What is needed here is a word-for-word copy of all the entries below.
══ DATA FOR PROCESSING ══
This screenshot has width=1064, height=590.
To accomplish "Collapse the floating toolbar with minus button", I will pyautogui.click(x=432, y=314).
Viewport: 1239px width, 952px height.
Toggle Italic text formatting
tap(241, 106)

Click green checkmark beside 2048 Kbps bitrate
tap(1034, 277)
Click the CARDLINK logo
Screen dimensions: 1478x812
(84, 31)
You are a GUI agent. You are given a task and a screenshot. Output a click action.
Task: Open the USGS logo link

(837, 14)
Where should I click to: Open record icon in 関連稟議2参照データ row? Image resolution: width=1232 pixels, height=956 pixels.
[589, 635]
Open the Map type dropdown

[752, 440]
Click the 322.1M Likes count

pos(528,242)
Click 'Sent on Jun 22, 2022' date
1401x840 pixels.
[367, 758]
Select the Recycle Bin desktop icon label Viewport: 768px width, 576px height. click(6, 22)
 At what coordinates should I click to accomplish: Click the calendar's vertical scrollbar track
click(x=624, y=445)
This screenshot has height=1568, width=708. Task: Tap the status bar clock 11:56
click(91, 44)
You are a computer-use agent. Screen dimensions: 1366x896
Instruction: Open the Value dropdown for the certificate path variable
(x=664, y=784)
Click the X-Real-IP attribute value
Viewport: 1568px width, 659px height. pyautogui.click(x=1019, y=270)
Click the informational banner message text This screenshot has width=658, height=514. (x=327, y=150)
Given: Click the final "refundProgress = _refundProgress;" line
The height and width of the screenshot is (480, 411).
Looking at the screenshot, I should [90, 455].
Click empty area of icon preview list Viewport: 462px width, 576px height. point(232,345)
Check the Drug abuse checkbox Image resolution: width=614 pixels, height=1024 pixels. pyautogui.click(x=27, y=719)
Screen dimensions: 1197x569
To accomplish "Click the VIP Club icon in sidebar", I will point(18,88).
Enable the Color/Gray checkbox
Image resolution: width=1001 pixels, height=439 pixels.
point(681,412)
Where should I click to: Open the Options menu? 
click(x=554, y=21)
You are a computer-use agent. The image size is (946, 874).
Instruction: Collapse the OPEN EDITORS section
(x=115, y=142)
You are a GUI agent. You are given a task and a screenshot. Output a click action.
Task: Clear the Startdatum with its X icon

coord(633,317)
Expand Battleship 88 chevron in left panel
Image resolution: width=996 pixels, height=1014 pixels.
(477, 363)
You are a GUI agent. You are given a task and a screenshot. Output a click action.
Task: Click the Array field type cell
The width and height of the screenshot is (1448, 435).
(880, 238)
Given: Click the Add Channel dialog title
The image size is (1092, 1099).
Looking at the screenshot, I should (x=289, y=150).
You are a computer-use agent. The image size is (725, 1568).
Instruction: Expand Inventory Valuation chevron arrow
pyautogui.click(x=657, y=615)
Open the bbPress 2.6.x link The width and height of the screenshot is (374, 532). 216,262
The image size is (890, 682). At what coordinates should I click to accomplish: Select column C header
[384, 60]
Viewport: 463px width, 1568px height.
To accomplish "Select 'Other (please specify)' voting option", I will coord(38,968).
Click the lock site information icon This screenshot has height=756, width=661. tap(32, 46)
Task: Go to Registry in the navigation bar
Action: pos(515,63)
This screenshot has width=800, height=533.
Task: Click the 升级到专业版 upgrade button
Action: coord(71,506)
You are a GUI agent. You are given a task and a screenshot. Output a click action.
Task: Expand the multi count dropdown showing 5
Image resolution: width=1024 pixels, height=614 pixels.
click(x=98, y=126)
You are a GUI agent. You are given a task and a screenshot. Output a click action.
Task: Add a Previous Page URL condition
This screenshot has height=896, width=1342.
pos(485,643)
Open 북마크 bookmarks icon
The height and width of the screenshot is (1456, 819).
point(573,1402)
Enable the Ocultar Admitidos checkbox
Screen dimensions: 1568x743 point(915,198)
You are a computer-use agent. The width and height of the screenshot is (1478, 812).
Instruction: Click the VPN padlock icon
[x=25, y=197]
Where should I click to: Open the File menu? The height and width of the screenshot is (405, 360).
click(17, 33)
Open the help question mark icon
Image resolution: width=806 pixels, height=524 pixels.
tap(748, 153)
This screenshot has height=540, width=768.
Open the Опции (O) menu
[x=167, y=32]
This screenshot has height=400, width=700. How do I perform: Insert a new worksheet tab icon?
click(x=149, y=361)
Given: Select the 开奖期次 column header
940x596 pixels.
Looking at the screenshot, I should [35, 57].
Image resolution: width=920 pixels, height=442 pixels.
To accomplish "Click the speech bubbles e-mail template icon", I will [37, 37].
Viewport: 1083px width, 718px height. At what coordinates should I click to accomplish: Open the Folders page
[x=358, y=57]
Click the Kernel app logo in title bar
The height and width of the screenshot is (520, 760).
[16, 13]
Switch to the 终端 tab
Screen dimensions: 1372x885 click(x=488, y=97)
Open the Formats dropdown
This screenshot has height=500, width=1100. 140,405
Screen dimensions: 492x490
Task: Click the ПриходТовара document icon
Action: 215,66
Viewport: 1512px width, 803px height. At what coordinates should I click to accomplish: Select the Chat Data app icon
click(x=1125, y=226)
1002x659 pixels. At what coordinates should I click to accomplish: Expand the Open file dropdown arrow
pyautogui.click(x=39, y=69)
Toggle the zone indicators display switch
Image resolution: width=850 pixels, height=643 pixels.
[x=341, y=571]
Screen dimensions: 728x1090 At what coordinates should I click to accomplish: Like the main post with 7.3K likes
═══
TASK RESPONSE
This screenshot has width=1064, height=590.
To accomplish "Collapse the floating toolbar with minus button", I will pyautogui.click(x=432, y=314).
Viewport: 1239px width, 952px height.
Toggle Italic text formatting
tap(241, 106)

Click green checkmark beside 2048 Kbps bitrate
tap(1034, 277)
Click the CARDLINK logo
Screen dimensions: 1478x812
(84, 31)
You are a GUI agent. You are given a task and a screenshot. Output a click action.
Task: Open the USGS logo link

(837, 14)
Where should I click to: Open record icon in 関連稟議2参照データ row? Image resolution: width=1232 pixels, height=956 pixels.
[589, 635]
Open the Map type dropdown

[752, 440]
Click the 322.1M Likes count

pos(528,242)
Click 'Sent on Jun 22, 2022' date
1401x840 pixels.
[367, 758]
Select the Recycle Bin desktop icon label Viewport: 768px width, 576px height. click(6, 22)
 At what coordinates should I click to accomplish: Click the calendar's vertical scrollbar track
click(x=624, y=445)
This screenshot has height=1568, width=708. Task: Tap the status bar clock 11:56
click(91, 44)
You are a computer-use agent. Screen dimensions: 1366x896
Instruction: Open the Value dropdown for the certificate path variable
(x=664, y=784)
Click the X-Real-IP attribute value
Viewport: 1568px width, 659px height. pyautogui.click(x=1019, y=270)
Click the informational banner message text This screenshot has width=658, height=514. (x=327, y=150)
Given: Click the final "refundProgress = _refundProgress;" line
The height and width of the screenshot is (480, 411).
Looking at the screenshot, I should [90, 455].
Click empty area of icon preview list Viewport: 462px width, 576px height. point(232,345)
Check the Drug abuse checkbox Image resolution: width=614 pixels, height=1024 pixels. pyautogui.click(x=27, y=719)
Screen dimensions: 1197x569
To accomplish "Click the VIP Club icon in sidebar", I will point(18,88).
Enable the Color/Gray checkbox
Image resolution: width=1001 pixels, height=439 pixels.
point(681,412)
Where should I click to: Open the Options menu? 
click(x=554, y=21)
You are a computer-use agent. The image size is (946, 874).
Instruction: Collapse the OPEN EDITORS section
(x=115, y=142)
You are a GUI agent. You are given a task and a screenshot. Output a click action.
Task: Clear the Startdatum with its X icon

coord(633,317)
Expand Battleship 88 chevron in left panel
Image resolution: width=996 pixels, height=1014 pixels.
(477, 363)
You are a GUI agent. You are given a task and a screenshot. Output a click action.
Task: Click the Array field type cell
The width and height of the screenshot is (1448, 435).
(880, 238)
Given: Click the Add Channel dialog title
The image size is (1092, 1099).
Looking at the screenshot, I should (x=289, y=150).
You are a computer-use agent. The image size is (725, 1568).
Instruction: Expand Inventory Valuation chevron arrow
pyautogui.click(x=657, y=615)
Open the bbPress 2.6.x link The width and height of the screenshot is (374, 532). 216,262
The image size is (890, 682). At what coordinates should I click to accomplish: Select column C header
[384, 60]
Viewport: 463px width, 1568px height.
To accomplish "Select 'Other (please specify)' voting option", I will coord(38,968).
Click the lock site information icon This screenshot has height=756, width=661. tap(32, 46)
Task: Go to Registry in the navigation bar
Action: pos(515,63)
This screenshot has width=800, height=533.
Task: Click the 升级到专业版 upgrade button
Action: coord(71,506)
You are a GUI agent. You are given a task and a screenshot. Output a click action.
Task: Expand the multi count dropdown showing 5
Image resolution: width=1024 pixels, height=614 pixels.
click(x=98, y=126)
You are a GUI agent. You are given a task and a screenshot. Output a click action.
Task: Add a Previous Page URL condition
This screenshot has height=896, width=1342.
pos(485,643)
Open 북마크 bookmarks icon
The height and width of the screenshot is (1456, 819).
point(573,1402)
Enable the Ocultar Admitidos checkbox
Screen dimensions: 1568x743 point(915,198)
You are a computer-use agent. The width and height of the screenshot is (1478, 812).
Instruction: Click the VPN padlock icon
[x=25, y=197]
Where should I click to: Open the File menu? The height and width of the screenshot is (405, 360).
click(17, 33)
Open the help question mark icon
Image resolution: width=806 pixels, height=524 pixels.
tap(748, 153)
This screenshot has height=540, width=768.
Open the Опции (O) menu
[x=167, y=32]
This screenshot has height=400, width=700. How do I perform: Insert a new worksheet tab icon?
click(x=149, y=361)
Given: Select the 开奖期次 column header
940x596 pixels.
Looking at the screenshot, I should [35, 57].
Image resolution: width=920 pixels, height=442 pixels.
To accomplish "Click the speech bubbles e-mail template icon", I will [37, 37].
Viewport: 1083px width, 718px height. At what coordinates should I click to accomplish: Open the Folders page
[x=358, y=57]
Click the Kernel app logo in title bar
The height and width of the screenshot is (520, 760).
[16, 13]
Switch to the 终端 tab
Screen dimensions: 1372x885 click(x=488, y=97)
Open the Formats dropdown
This screenshot has height=500, width=1100. 140,405
Screen dimensions: 492x490
Task: Click the ПриходТовара document icon
Action: 215,66
Viewport: 1512px width, 803px height. At what coordinates should I click to accomplish: Select the Chat Data app icon
click(x=1125, y=226)
1002x659 pixels. At what coordinates should I click to accomplish: Expand the Open file dropdown arrow
pyautogui.click(x=39, y=69)
Toggle the zone indicators display switch
Image resolution: width=850 pixels, height=643 pixels.
[x=341, y=571]
Screen dimensions: 728x1090 At what coordinates should I click to accomplish: Like the main post with 7.3K likes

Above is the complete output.